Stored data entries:
>>>

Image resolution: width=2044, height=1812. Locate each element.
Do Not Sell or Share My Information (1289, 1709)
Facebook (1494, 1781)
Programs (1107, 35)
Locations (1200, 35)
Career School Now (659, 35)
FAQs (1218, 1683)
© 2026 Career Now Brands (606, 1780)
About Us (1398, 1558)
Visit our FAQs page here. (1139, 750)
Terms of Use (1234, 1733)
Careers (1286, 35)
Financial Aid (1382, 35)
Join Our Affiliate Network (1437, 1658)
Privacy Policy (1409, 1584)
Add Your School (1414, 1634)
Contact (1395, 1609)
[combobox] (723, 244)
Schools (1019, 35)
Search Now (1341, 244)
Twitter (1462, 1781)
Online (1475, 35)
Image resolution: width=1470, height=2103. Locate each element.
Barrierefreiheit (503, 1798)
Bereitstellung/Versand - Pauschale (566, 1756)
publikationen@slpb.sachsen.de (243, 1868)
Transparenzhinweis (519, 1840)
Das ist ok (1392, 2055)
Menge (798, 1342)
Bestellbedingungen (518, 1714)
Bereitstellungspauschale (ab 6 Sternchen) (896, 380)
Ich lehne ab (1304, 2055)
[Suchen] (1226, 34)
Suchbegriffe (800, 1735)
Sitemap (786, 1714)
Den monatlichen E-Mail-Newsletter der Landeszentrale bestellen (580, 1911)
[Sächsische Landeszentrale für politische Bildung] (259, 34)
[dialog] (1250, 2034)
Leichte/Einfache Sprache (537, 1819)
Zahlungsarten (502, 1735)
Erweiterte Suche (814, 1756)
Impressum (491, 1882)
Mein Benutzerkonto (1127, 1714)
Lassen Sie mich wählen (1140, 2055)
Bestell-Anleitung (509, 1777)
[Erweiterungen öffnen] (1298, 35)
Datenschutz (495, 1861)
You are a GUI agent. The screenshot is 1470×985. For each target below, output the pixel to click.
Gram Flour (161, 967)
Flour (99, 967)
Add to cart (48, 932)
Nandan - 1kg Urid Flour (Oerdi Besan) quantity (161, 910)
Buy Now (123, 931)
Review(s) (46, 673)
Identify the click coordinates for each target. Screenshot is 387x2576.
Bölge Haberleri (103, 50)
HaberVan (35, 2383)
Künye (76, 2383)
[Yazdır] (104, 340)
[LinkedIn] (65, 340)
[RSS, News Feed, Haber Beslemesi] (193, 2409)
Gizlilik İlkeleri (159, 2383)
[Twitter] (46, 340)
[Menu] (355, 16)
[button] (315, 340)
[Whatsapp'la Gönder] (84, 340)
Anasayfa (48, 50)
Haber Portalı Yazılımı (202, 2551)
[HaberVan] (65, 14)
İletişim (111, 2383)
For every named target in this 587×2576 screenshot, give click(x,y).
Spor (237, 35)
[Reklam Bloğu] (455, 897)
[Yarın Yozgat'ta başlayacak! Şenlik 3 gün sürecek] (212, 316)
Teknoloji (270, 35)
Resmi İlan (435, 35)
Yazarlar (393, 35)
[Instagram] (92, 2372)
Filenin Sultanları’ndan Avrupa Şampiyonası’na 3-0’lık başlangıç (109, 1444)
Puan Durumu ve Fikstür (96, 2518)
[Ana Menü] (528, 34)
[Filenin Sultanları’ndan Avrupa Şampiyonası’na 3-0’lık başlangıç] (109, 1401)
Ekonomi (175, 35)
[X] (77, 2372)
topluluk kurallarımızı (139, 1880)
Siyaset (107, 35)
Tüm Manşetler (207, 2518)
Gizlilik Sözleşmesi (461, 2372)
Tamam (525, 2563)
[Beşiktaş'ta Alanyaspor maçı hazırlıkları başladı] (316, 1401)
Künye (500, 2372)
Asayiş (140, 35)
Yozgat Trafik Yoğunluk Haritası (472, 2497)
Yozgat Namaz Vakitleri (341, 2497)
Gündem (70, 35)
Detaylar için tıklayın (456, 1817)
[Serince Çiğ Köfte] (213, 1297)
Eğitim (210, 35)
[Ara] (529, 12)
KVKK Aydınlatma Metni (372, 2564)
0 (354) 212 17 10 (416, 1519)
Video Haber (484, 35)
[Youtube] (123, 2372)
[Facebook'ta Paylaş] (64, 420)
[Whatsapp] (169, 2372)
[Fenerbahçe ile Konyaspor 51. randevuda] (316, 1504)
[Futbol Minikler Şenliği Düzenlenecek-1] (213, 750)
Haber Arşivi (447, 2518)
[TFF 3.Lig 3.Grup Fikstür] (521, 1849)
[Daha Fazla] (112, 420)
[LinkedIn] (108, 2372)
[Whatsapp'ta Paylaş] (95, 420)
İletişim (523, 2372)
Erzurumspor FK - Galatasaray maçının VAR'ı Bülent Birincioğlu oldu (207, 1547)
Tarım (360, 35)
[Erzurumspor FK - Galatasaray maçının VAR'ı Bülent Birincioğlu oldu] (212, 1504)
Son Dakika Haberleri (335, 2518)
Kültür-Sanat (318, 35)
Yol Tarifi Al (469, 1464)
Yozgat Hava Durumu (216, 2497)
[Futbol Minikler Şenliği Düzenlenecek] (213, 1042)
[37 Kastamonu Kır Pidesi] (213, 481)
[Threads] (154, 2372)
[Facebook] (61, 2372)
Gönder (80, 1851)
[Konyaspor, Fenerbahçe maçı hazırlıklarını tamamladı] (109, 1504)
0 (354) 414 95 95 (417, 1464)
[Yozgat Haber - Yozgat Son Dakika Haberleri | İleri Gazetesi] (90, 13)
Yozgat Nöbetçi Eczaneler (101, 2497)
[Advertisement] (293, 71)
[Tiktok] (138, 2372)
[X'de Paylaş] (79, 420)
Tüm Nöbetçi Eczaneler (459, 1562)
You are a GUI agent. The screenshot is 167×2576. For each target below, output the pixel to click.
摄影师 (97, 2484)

<<<

What to do -> Please report every line in the entries above that holds the string "height".

Solution to this exercise ->
Image resolution: width=2044, height=1812. Locate each element.
Image resolution: width=1470, height=2103. Locate each element.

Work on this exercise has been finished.